No ano passado, por exemplo, um estudo financiado pelo governo dos EUA por autores da Universidade do Tennessee, da Universidade Estadual de Ohio e da Universidade Estadual de San Jose descobriu que, embora a maioria dos pais tenha dito que não consumia maconha enquanto seus filhos estavam presentes, aqueles que usavam cannabis geralmente relataram comportamentos parentais positivos no mesmo período em que consumiram a planta.

No geral, as descobertas “revelam uma relação complicada entre o uso de cannabis e a parentalidade entre uma amostra de usuários de cannabis”, escreveram os autores do estudo.
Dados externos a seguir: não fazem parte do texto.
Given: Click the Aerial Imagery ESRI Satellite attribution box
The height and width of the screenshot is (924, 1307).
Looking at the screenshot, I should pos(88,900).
Mas os resultados, no entanto, forneceram “algumas informações sobre maneiras pelas quais os pais podem se envolver na redução de danos para apoiar a parentalidade positiva”.

Também no ano passado, um estudo separado descobriu que o acesso à maconha para uso medicinal pode aumentar a quantidade de cuidados parentais que as pessoas realizam, melhorando a saúde dos pacientes.

“Nossos resultados sugerem que [a legalização da maconha] pode ter um impacto positivo significativo no desenvolvimento das crianças por meio do aumento do tempo de criação dos filhos”, concluiu o estudo, “especialmente para aquelas com menos de 6 anos, um período caracterizado por altos retornos de longo prazo para o investimento parental”.

A grande ressalva nessas descobertas, observaram os pesquisadores, é que os benefícios se aplicam apenas se os pais não fizerem uso indevido de cannabis, observando maiores aumentos no tempo de criação dos filhos “para aqueles menos propensos a abusar da maconha”.

Embora tenha havido pesquisas limitadas explorando o papel da política da maconha no comportamento parental, um estudo de 2023 descobriu que os estados que legalizaram a maconha tiveram uma queda de quase 20% nas admissões em lares adotivos com base no uso indevido de drogas pelos pais. A legalização para uso adulto, por sua vez, não foi associada a nenhuma mudança estatisticamente significativa nas entradas em lares adotivos.

No entanto, uma pesquisa separada de 2022 identificou uma ligação significativa entre a legalização do uso adulto e os casos de abuso de drogas em lares adotivos. Nesse estudo, pesquisadores da Universidade do Mississippi descobriram que a legalização do uso adulto estava associada a uma redução de pelo menos 10% nas admissões em lares adotivos em média, incluindo reduções em colocações devido a abuso físico, negligência, encarceramento parental e abuso de álcool e outras drogas.